SOURCE DATA
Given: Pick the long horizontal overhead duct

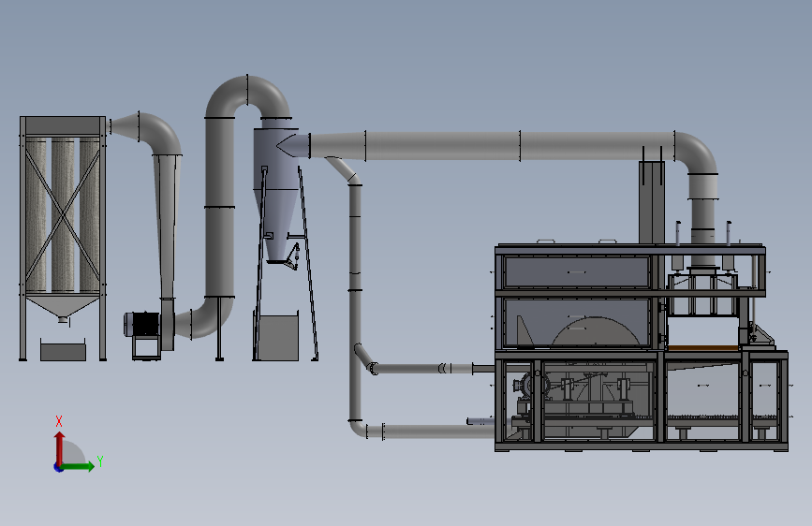Looking at the screenshot, I should click(x=492, y=146).
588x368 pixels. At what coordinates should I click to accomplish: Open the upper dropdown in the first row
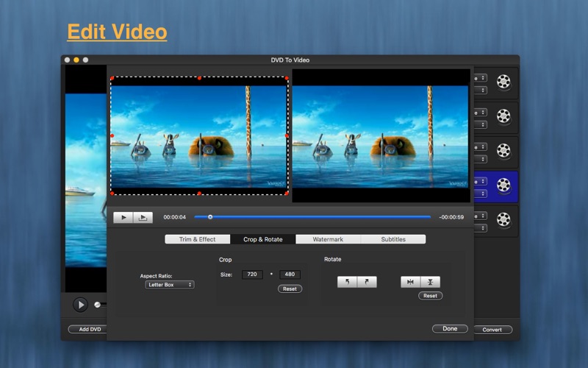(x=479, y=77)
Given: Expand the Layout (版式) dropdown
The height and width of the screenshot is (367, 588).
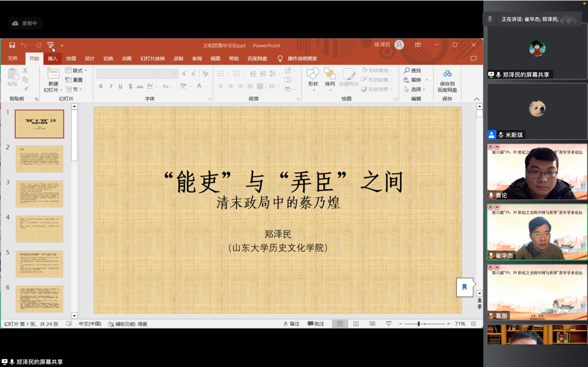Looking at the screenshot, I should (x=76, y=71).

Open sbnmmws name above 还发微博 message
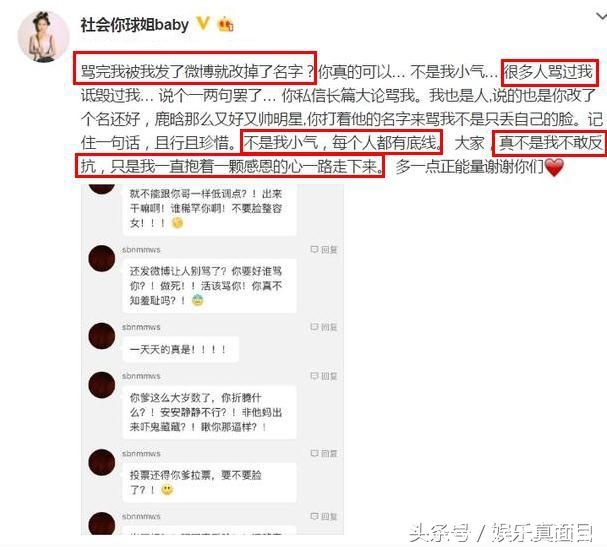[141, 250]
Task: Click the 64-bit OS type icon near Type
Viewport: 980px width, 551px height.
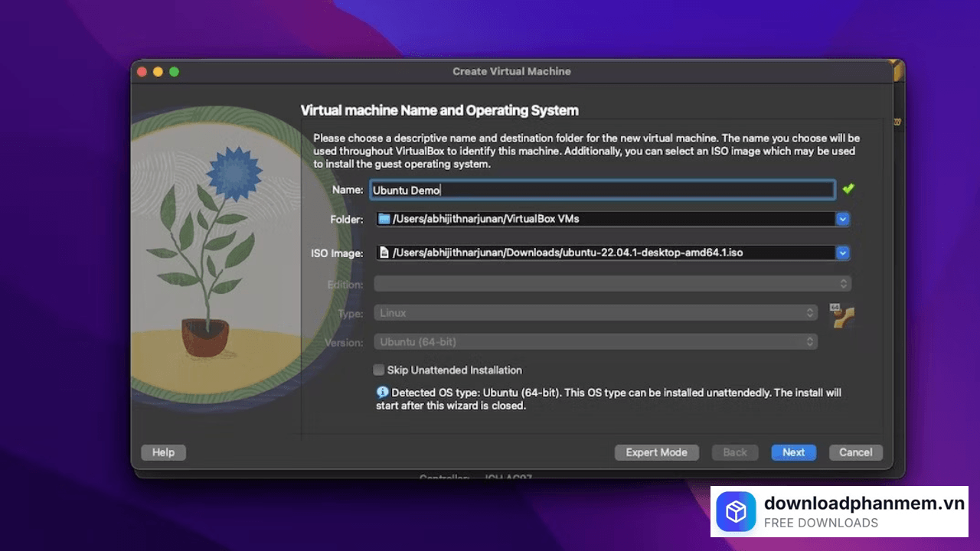Action: click(x=841, y=314)
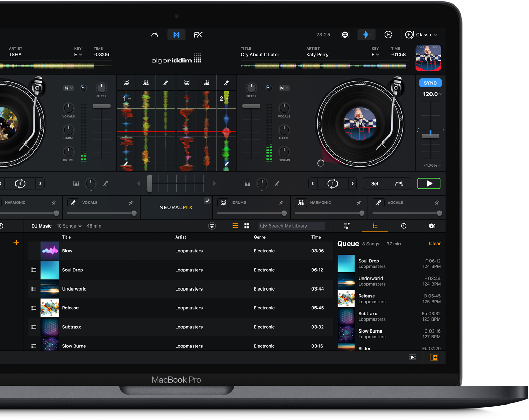Swap Neural Mix decks icon
The image size is (529, 420).
207,201
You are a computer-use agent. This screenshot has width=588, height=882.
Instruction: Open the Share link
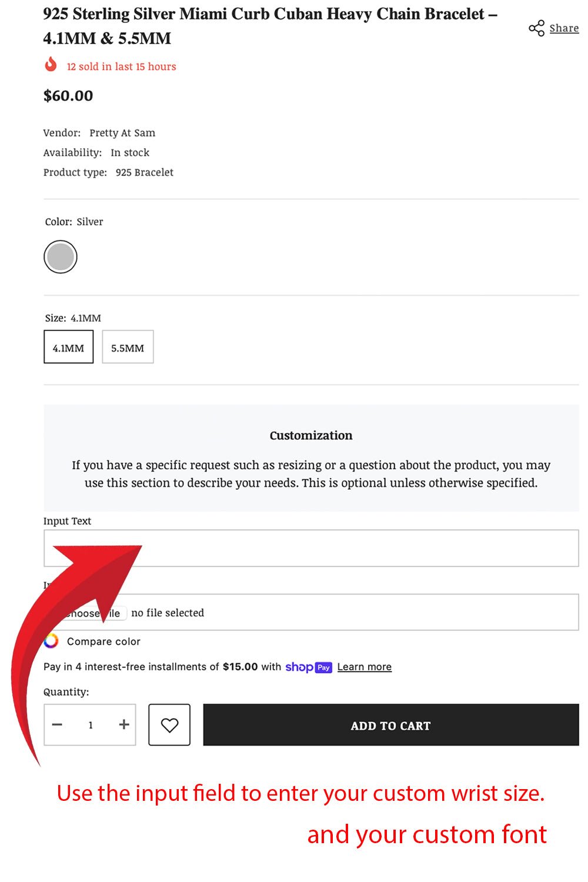[x=564, y=28]
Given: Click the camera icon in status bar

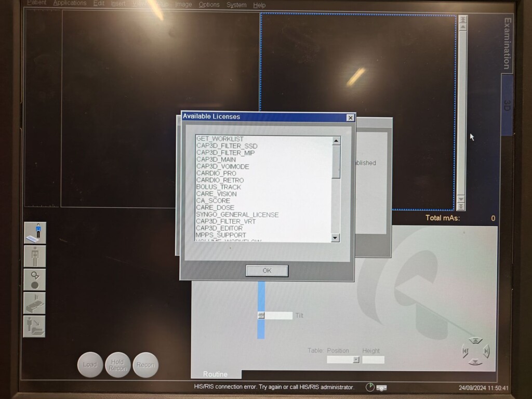Looking at the screenshot, I should click(x=382, y=388).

WORK ORDER
Make an exact copy of the records above, with the pictures left out.

SOLUTION FOR THIS TASK
Given: Pick the long horizontal overhead duct

Looking at the screenshot, I should click(x=492, y=146).
588x368 pixels. At what coordinates should I click to accomplish: Open the upper dropdown in the first row
(x=479, y=77)
Given: Expand the Layout (版式) dropdown
The height and width of the screenshot is (367, 588).
Looking at the screenshot, I should (x=76, y=71).

Open sbnmmws name above 还发微博 message
[141, 250]
Task: Click the 64-bit OS type icon near Type
Viewport: 980px width, 551px height.
Action: click(x=841, y=314)
Swap Neural Mix decks icon
The image size is (529, 420).
207,201
You are a computer-use agent. This screenshot has width=588, height=882.
Instruction: Open the Share link
[x=564, y=28]
Given: Click the camera icon in status bar

Looking at the screenshot, I should click(x=382, y=388).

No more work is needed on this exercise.